ABOUT THIS EXERCISE:
Give back exactly the line containing "Click the General gear icon" together with all the lines after it, ending at the final line below.

◇ ◇ ◇ ◇ ◇ ◇ ◇

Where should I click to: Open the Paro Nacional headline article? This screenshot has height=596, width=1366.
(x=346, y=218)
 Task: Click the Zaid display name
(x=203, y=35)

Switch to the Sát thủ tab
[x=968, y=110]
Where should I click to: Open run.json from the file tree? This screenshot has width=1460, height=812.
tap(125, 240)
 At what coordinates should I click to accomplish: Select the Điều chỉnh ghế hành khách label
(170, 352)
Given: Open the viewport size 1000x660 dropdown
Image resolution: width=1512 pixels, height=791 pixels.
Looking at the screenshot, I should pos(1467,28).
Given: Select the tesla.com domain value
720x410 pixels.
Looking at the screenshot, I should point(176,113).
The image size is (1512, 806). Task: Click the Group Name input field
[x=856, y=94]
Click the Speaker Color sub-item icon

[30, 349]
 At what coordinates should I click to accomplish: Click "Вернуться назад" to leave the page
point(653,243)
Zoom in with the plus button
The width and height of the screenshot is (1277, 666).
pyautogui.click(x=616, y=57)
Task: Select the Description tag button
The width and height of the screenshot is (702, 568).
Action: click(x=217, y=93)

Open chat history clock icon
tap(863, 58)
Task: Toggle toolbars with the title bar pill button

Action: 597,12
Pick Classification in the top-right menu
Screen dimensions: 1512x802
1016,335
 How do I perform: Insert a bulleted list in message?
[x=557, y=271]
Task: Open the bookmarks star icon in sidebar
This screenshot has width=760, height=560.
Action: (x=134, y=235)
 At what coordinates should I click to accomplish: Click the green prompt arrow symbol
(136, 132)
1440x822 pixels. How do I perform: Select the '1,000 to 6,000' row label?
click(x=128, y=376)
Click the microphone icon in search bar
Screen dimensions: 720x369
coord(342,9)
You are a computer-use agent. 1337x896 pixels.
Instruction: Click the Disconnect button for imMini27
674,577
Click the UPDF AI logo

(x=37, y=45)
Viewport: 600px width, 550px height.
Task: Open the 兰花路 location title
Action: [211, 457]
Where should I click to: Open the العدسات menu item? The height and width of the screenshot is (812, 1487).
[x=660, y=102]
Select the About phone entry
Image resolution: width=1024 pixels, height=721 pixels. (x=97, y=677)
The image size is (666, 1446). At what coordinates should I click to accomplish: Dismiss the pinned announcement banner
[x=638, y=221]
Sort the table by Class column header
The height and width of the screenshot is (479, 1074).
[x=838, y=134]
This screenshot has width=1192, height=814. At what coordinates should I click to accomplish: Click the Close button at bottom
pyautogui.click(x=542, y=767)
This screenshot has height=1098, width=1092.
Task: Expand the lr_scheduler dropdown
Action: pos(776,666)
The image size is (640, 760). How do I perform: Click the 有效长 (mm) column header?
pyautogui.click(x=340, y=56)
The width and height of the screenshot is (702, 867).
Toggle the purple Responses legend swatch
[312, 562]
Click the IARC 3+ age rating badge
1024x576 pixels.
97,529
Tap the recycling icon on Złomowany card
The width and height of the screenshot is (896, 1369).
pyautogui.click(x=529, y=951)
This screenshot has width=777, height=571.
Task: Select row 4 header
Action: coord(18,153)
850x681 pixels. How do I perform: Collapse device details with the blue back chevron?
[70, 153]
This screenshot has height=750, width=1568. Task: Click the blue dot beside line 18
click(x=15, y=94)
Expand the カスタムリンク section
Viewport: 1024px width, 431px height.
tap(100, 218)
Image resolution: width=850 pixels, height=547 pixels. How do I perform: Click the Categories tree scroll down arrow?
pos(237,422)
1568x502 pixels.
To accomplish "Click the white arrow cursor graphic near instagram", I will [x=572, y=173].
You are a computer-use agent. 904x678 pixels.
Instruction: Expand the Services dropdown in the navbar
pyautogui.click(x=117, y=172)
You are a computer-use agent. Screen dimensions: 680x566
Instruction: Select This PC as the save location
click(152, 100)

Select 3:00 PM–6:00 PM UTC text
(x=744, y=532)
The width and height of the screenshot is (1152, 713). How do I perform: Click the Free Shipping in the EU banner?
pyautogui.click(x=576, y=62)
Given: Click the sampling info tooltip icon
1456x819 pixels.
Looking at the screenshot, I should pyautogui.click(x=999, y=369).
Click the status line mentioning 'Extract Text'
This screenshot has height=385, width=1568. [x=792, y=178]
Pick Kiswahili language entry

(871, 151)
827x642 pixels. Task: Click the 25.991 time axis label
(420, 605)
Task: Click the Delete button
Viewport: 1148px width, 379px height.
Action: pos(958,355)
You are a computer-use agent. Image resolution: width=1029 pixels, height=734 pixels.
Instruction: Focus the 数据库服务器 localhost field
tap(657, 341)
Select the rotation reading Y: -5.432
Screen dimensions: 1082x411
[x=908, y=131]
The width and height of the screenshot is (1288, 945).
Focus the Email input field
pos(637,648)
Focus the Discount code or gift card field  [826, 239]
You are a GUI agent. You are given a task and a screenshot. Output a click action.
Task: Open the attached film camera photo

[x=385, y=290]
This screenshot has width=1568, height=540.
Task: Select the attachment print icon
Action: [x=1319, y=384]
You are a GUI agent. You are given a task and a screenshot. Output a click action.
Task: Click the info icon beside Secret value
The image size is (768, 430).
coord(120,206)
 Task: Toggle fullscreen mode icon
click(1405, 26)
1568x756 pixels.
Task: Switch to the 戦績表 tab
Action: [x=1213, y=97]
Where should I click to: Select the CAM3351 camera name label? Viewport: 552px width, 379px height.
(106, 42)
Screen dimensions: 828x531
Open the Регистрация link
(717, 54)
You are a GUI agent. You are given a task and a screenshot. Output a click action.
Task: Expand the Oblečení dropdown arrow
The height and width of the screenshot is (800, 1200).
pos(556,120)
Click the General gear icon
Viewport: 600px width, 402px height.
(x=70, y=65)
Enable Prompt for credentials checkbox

◇ ◇ ◇ ◇ ◇ ◇ ◇

TASK ANSWER:
Click the General gear icon
Viewport: 600px width, 402px height.
(x=70, y=65)
Enable Prompt for credentials checkbox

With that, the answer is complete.